Alla seduta hanno partecipato invece Vladimir Lukin e Aleksandr Muzykantsky, commissario per i Diritti umani per la Russia, il primo, e per Mosca, il secondo. La sera del 21 giugno si erano presentati entrambi alla sede del Movimento per i diritti umani, ma la polizia ha negato loro l’accesso all’edificio, contravvenendo in questo modo alla legge russa che garantisce ai commissari dei diritti umani accesso illimitato ai luoghi dove è stata denunciata una violazione dei diritti umani.

“Mi trovavo in piedi accanto agli uomini dell’Omon, che non mi hanno lasciato entrare, - ha affermato Lukin. - Di fronte alle mie richieste, coloro che si definivano i locatori della sede non hanno esibito alcun documento di identità né alcuna ordinanza del tribunale, limitandosi invece a rispondere: Di quale tribunale parli? Possiamo sbrigare l’intera faccenda rapidamente e senza documenti. Sembrava che stessero aspettando che Muzykantsky ed io ce ne andassimo. E appena lo abbiamo fatto sono entrati come furie nell’ufficio”.

Alle due e mezzo del mattino gli attivisti sono stati cacciati dal proprio ufficio. Ponomarev ha riportato diverse contusioni, mentre un membro del suo staff ha subito la frattura di un osso radiale.

Durante l’incontro del Consiglio presidenziale per i diritti umani, il capo del reparto per l’ordine pubblico del Ministero dell’Interno, il tenente generale Yuri Demidov, ha dichiarato che sull’incidente è stata aperta un’inchiesta, e che “le indagini preliminari non hanno evidenziato alcuna violazione della legge”.

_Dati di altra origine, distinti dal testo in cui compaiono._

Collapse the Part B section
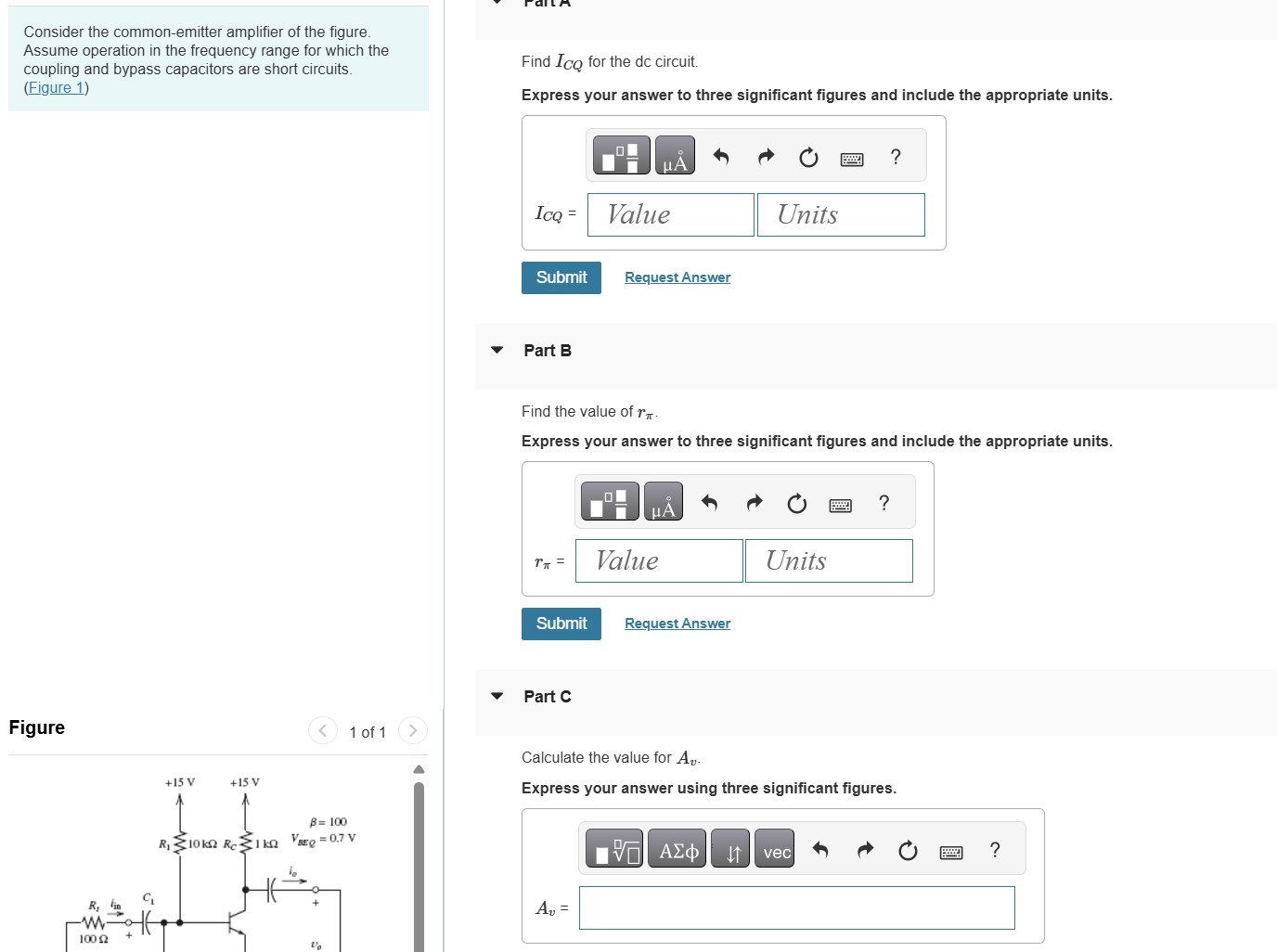The height and width of the screenshot is (952, 1277). (497, 350)
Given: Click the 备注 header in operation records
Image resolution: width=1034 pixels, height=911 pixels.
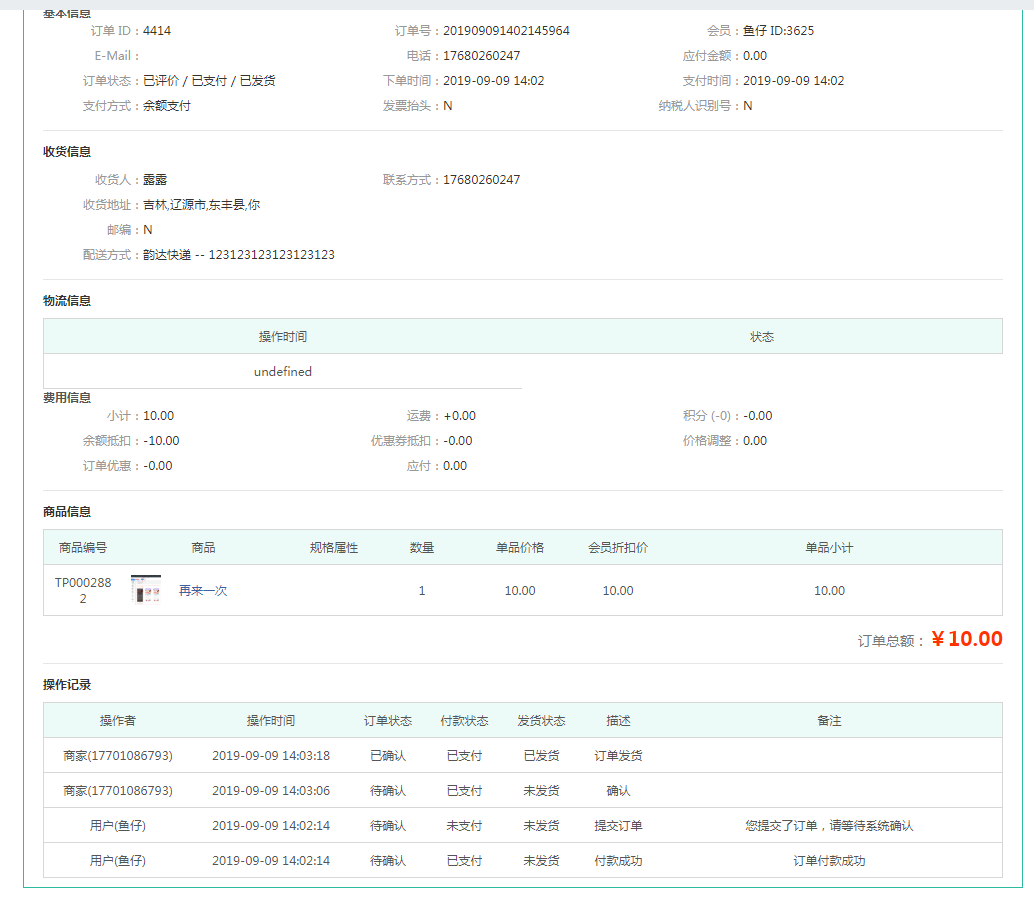Looking at the screenshot, I should [829, 721].
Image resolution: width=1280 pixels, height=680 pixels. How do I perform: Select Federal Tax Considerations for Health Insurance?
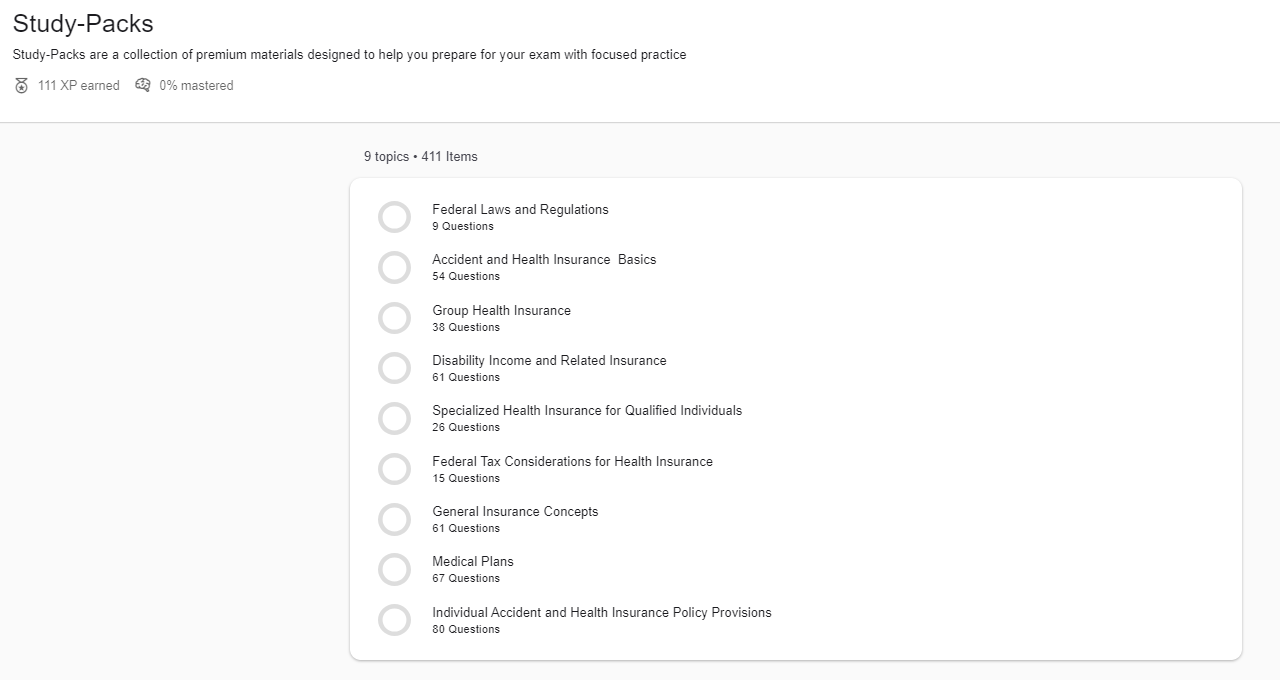[572, 462]
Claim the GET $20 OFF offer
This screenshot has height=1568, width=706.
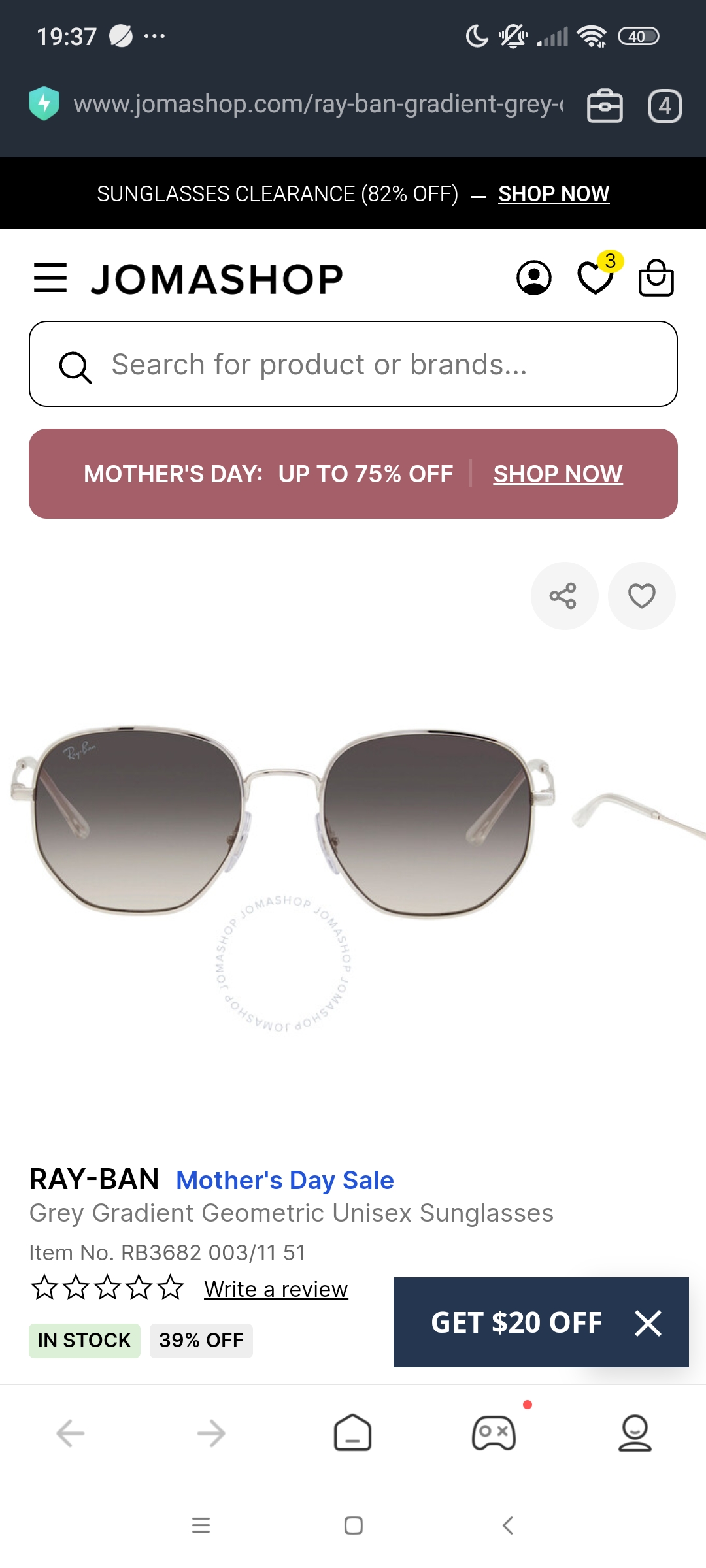516,1322
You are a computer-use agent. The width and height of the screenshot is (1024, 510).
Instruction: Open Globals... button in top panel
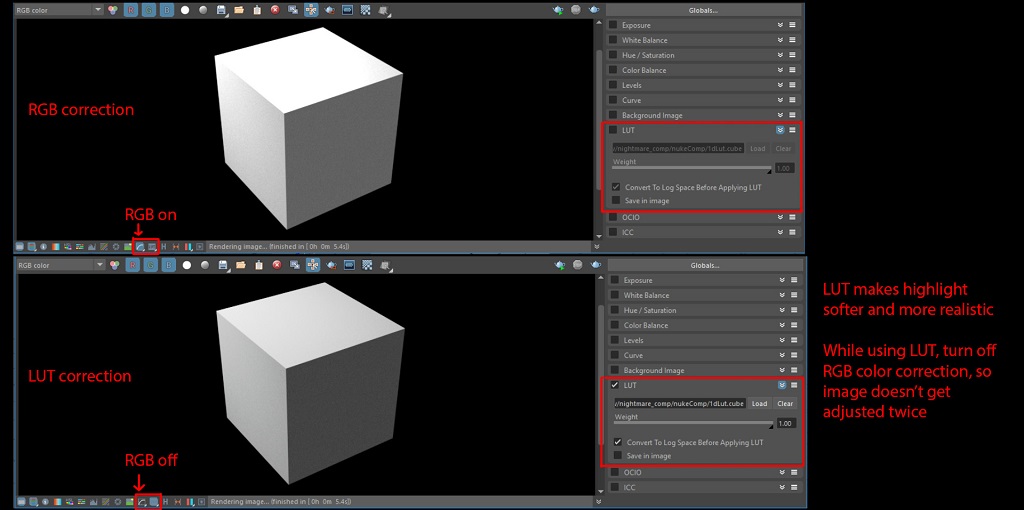coord(703,10)
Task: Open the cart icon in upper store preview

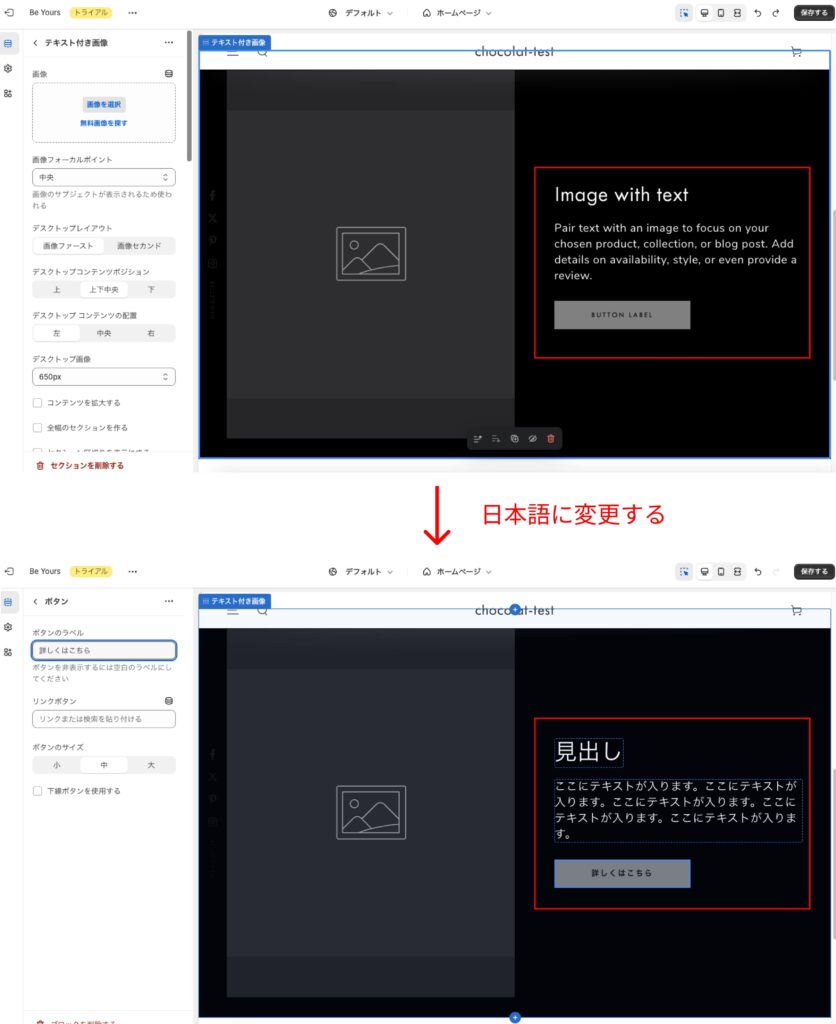Action: (x=796, y=52)
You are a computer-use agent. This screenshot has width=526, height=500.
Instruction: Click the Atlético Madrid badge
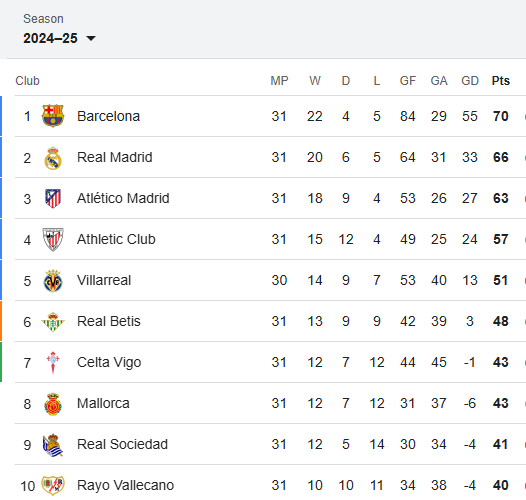(x=53, y=198)
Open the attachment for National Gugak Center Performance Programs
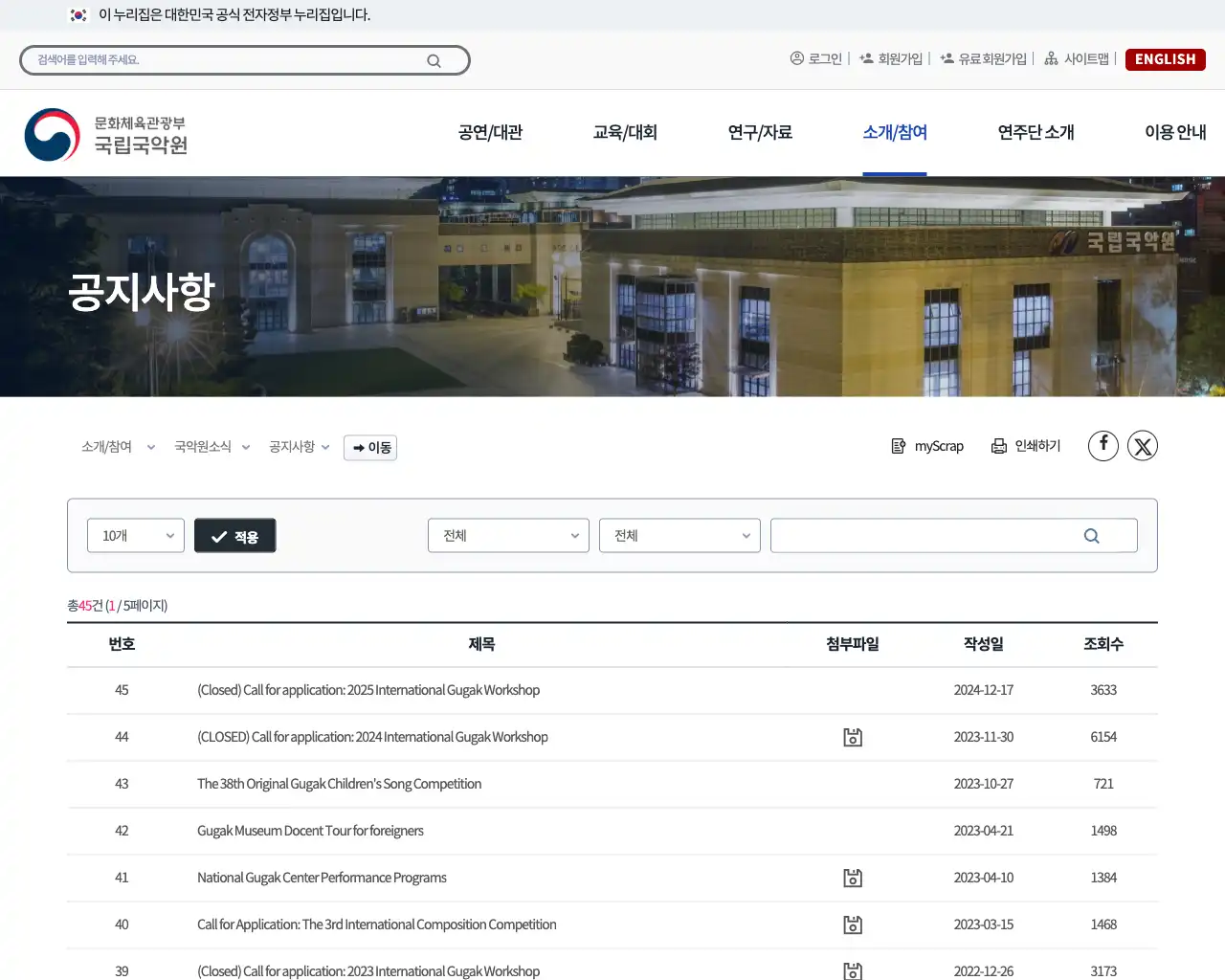1225x980 pixels. point(853,878)
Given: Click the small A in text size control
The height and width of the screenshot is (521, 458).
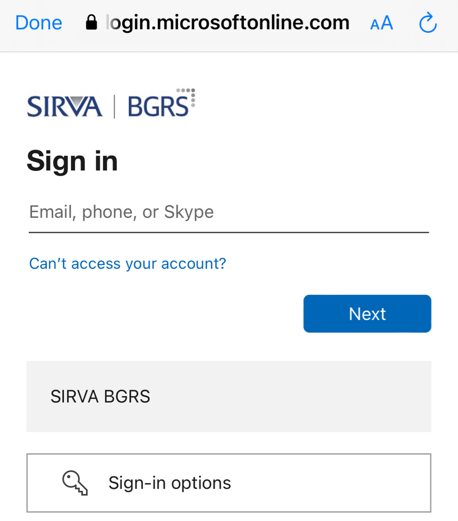Looking at the screenshot, I should (x=375, y=25).
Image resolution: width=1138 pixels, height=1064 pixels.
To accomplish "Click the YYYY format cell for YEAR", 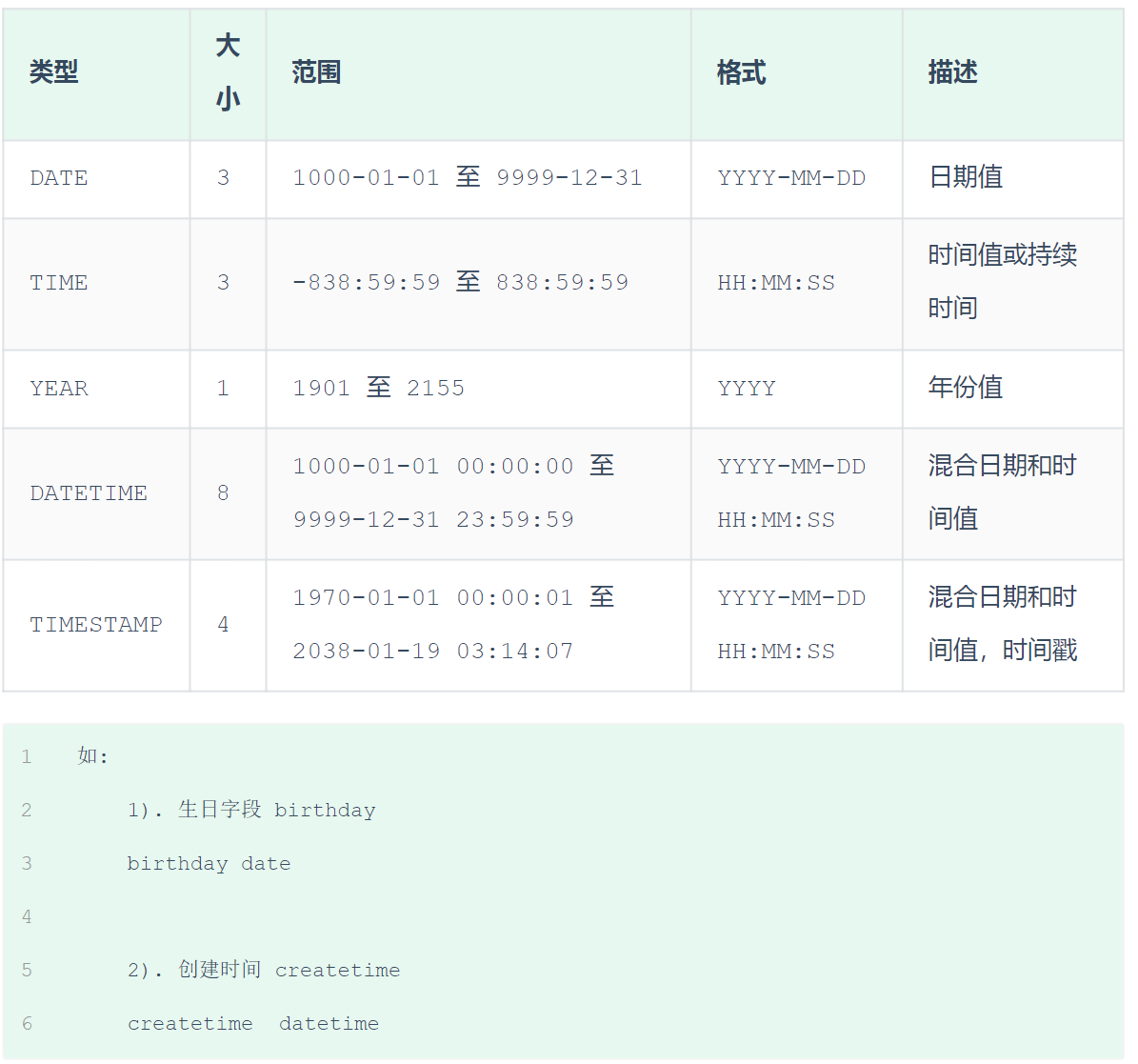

Ad oggi il sindaco Sobyanin, che è candidato alle elezioni dell'8 settembre 2013, non ha rilasciato alcuna dichiarazione al riguardo. Il Movimento per i diritti umani sta cercando una nuova sede a Mosca. Il 22 giugno il miliardario Mikhail Prokhorov ha annunciato di essere disposto a pagare per dodici mesi l’affitto della nuova sede.

Prokhorov si è inoltre detto interessato alla carica di sindaco, ma la decisione di Sobyanin di anticipare le elezioni ha messo a rischio le probabilità che egli possa presentarsi. In base a una nuova legge entrata in vigore il 7 maggio 2013, chi possiede beni all’estero — come Prokhorov — non può presentarsi per ricoprire una carica pubblica.